* [Records from a data source]
* begin *
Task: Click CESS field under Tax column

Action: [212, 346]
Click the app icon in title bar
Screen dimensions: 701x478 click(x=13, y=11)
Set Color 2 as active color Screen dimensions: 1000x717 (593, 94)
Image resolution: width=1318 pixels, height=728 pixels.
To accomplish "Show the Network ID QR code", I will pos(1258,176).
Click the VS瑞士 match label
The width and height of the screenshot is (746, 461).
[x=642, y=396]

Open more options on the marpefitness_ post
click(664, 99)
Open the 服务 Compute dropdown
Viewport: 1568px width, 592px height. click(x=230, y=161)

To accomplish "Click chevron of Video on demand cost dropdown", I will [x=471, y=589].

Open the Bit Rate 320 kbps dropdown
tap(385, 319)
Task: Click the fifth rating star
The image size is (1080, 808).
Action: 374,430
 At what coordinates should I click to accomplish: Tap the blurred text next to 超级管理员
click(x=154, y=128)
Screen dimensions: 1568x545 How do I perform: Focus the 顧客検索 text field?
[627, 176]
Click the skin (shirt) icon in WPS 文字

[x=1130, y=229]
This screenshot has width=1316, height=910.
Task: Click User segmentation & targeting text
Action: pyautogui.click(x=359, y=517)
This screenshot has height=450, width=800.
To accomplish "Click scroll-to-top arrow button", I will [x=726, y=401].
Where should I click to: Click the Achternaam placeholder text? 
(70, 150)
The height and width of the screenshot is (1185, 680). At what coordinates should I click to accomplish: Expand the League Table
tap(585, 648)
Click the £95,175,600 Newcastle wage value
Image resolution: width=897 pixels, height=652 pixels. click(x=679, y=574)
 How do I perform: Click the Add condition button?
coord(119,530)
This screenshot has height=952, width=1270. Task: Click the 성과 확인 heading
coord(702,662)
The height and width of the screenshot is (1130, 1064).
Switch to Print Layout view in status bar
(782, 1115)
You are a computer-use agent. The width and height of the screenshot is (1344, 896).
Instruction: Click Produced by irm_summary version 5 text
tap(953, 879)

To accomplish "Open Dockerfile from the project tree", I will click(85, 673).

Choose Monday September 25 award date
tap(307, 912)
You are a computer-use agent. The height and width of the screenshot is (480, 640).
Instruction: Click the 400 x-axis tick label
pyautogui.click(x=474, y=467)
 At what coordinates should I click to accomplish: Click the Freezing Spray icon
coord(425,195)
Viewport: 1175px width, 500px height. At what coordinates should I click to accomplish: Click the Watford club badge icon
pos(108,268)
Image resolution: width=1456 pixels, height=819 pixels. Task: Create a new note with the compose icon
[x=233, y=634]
* end *
* [DESCRIPTION OF THE TASK] Repeat all of the lines above word for word.

* [FULL RESPONSE]
Task: Click CESS field under Tax column

Action: [212, 346]
Click the app icon in title bar
Screen dimensions: 701x478 click(x=13, y=11)
Set Color 2 as active color Screen dimensions: 1000x717 (593, 94)
Image resolution: width=1318 pixels, height=728 pixels.
To accomplish "Show the Network ID QR code", I will pos(1258,176).
Click the VS瑞士 match label
The width and height of the screenshot is (746, 461).
[x=642, y=396]

Open more options on the marpefitness_ post
click(664, 99)
Open the 服务 Compute dropdown
Viewport: 1568px width, 592px height. click(x=230, y=161)

To accomplish "Click chevron of Video on demand cost dropdown", I will [x=471, y=589].

Open the Bit Rate 320 kbps dropdown
tap(385, 319)
Task: Click the fifth rating star
The image size is (1080, 808).
Action: 374,430
 At what coordinates should I click to accomplish: Tap the blurred text next to 超级管理员
click(x=154, y=128)
Screen dimensions: 1568x545 How do I perform: Focus the 顧客検索 text field?
[627, 176]
Click the skin (shirt) icon in WPS 文字

[x=1130, y=229]
This screenshot has width=1316, height=910.
Task: Click User segmentation & targeting text
Action: pyautogui.click(x=359, y=517)
This screenshot has height=450, width=800.
To accomplish "Click scroll-to-top arrow button", I will [x=726, y=401].
Where should I click to: Click the Achternaam placeholder text? 
(70, 150)
The height and width of the screenshot is (1185, 680). At what coordinates should I click to accomplish: Expand the League Table
tap(585, 648)
Click the £95,175,600 Newcastle wage value
Image resolution: width=897 pixels, height=652 pixels. click(x=679, y=574)
 How do I perform: Click the Add condition button?
coord(119,530)
This screenshot has height=952, width=1270. Task: Click the 성과 확인 heading
coord(702,662)
The height and width of the screenshot is (1130, 1064).
Switch to Print Layout view in status bar
(782, 1115)
You are a computer-use agent. The width and height of the screenshot is (1344, 896).
Instruction: Click Produced by irm_summary version 5 text
tap(953, 879)

To accomplish "Open Dockerfile from the project tree", I will click(85, 673).

Choose Monday September 25 award date
tap(307, 912)
You are a computer-use agent. The height and width of the screenshot is (480, 640).
Instruction: Click the 400 x-axis tick label
pyautogui.click(x=474, y=467)
 At what coordinates should I click to accomplish: Click the Freezing Spray icon
coord(425,195)
Viewport: 1175px width, 500px height. At what coordinates should I click to accomplish: Click the Watford club badge icon
pos(108,268)
Image resolution: width=1456 pixels, height=819 pixels. Task: Create a new note with the compose icon
[x=233, y=634]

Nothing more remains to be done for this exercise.